The variety of the body is evident from the various gifts God has given the church. in proportion to our faith. Paul instructs prophets to speak only when they have faith or confidence that the Holy Spirit is truly revealing something to them, and not to exceed the faith that God has given them by trying to impress others.
Christians should concentrate upon and give their energies to the gifts God has given them, whether in serving others, teaching God’s Word patiently, or in exhortation and encouragement in the things of God.
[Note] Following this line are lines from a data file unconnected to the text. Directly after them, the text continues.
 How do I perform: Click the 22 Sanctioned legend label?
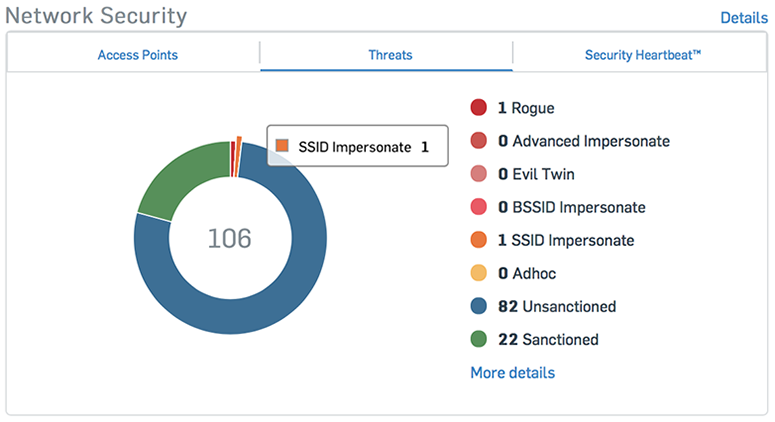click(x=548, y=339)
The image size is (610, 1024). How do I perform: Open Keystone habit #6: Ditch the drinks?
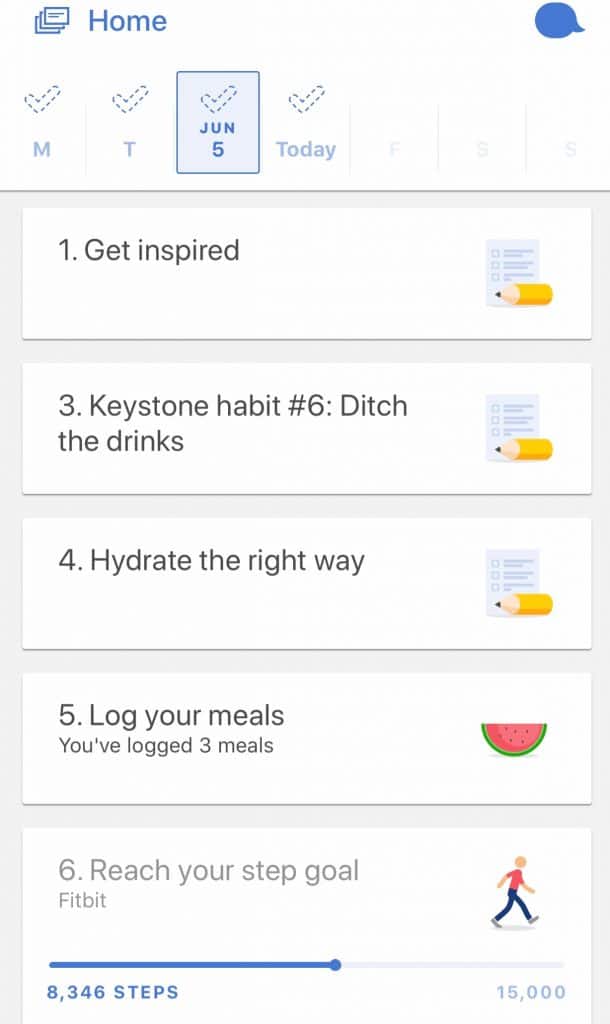(250, 428)
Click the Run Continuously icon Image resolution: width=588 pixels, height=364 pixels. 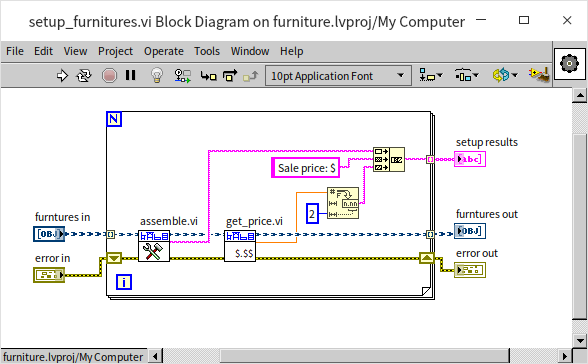(x=84, y=76)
Thus Paul spotlights three attitudes necessary in exercising particular gifts: (1) those who have a special gift of helping others financially should never give grudgingly but always generously; (2) those who lead often have no one to whom they are accountable, and hence they must beware of laziness; (3) those who show mercy to the hurting must not grow weary but continue to minister with gladness.